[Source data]
####

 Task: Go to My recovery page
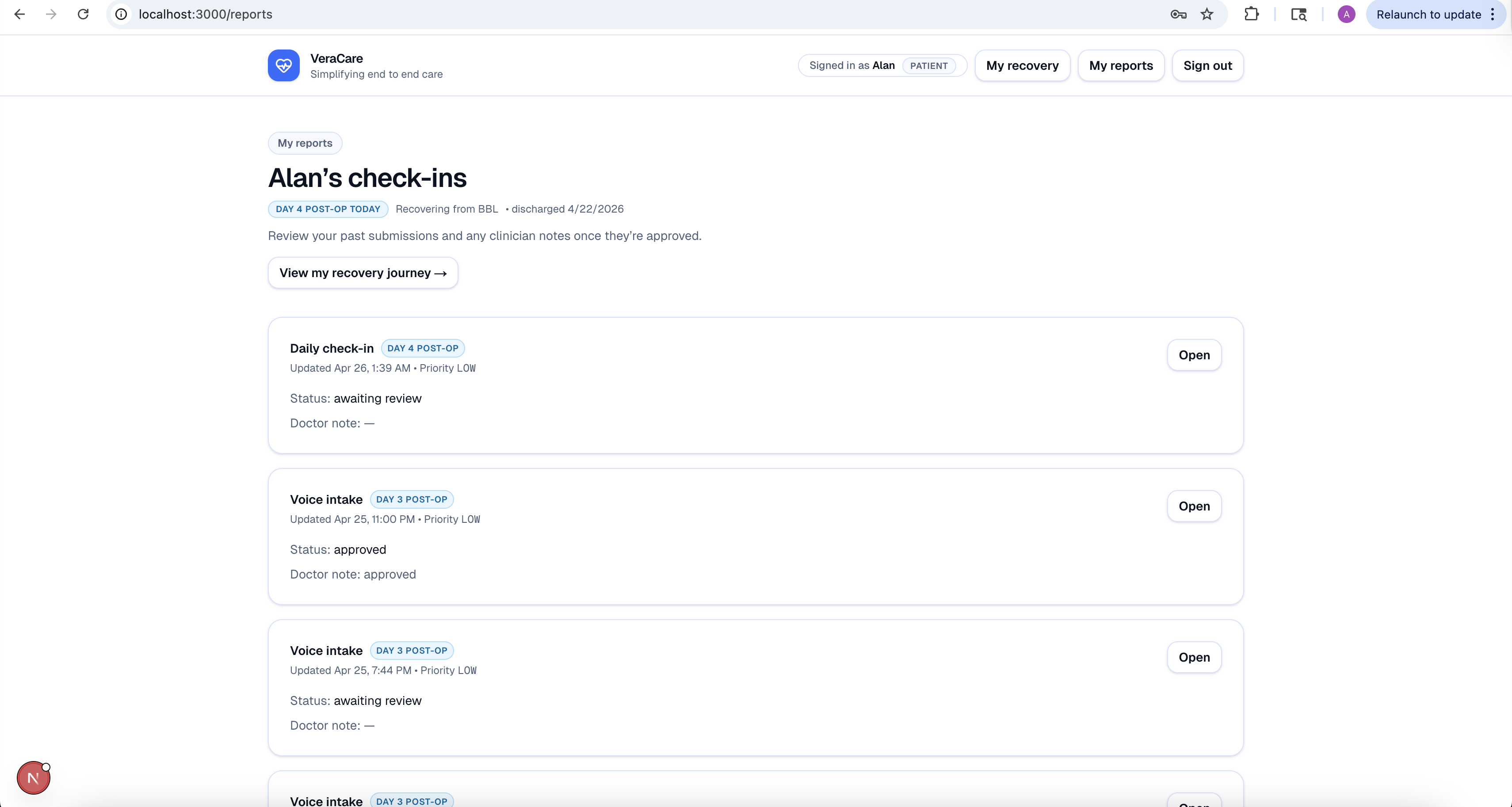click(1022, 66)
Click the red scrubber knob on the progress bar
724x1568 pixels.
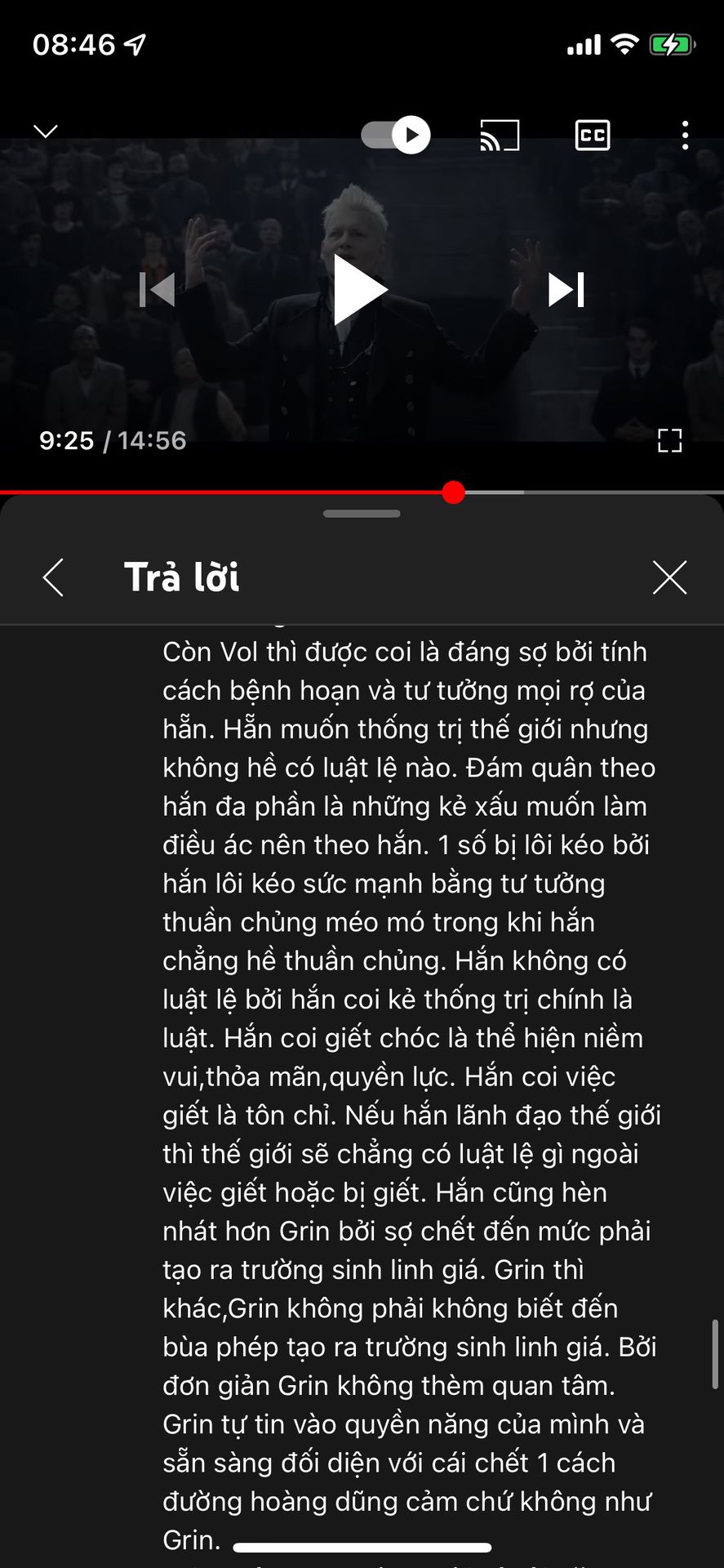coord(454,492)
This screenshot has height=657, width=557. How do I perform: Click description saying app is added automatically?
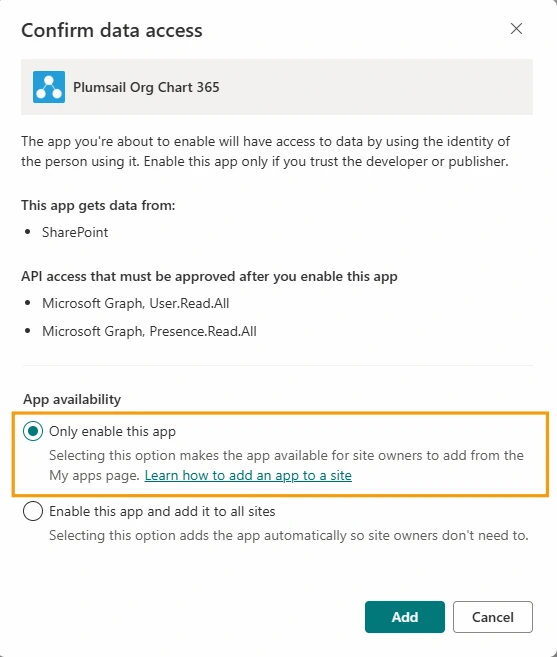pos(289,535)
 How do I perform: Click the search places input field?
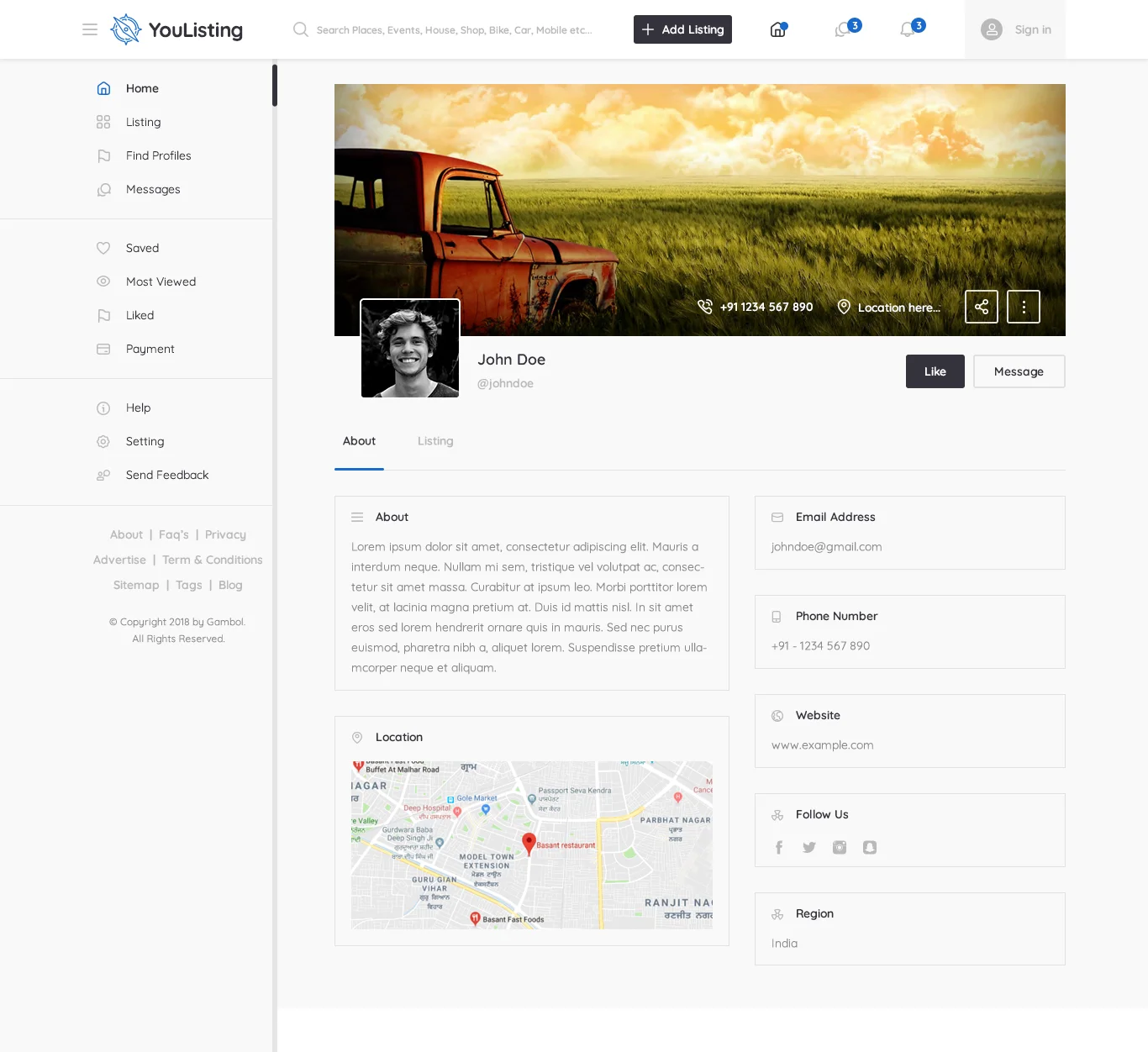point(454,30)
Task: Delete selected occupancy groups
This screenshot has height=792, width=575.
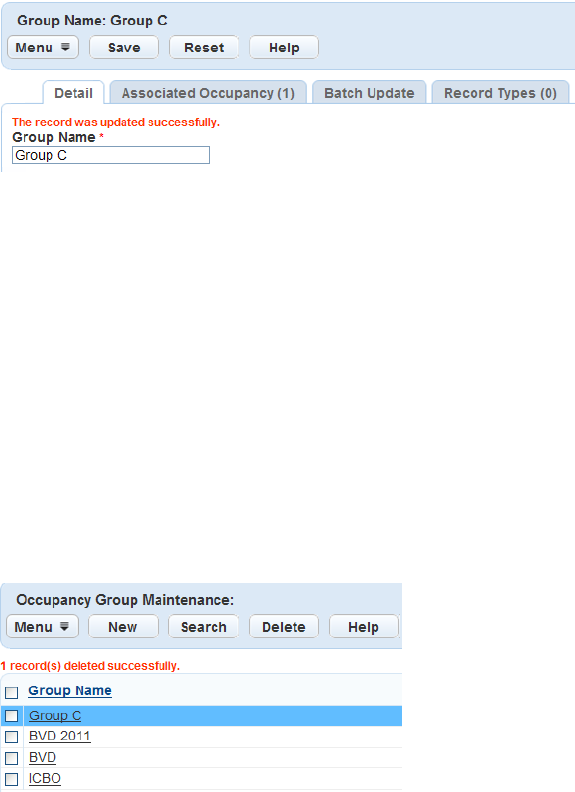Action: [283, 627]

####

TASK GOAL.
Rewrite the listing above, switching every "screenshot" to "image" and keeping everything else unchanged. Leave the pictures out of your answer.

WORKED ANSWER.
 Task: Go to My recovery page
click(1022, 66)
Click the red scrubber knob on the progress bar
724x1568 pixels.
coord(454,492)
This image has height=657, width=557. How do I perform: Click description saying app is added automatically?
pos(289,535)
 How do I perform: Click the search places input field?
point(454,30)
Task: Delete selected occupancy groups
This image has height=792, width=575.
Action: [283, 627]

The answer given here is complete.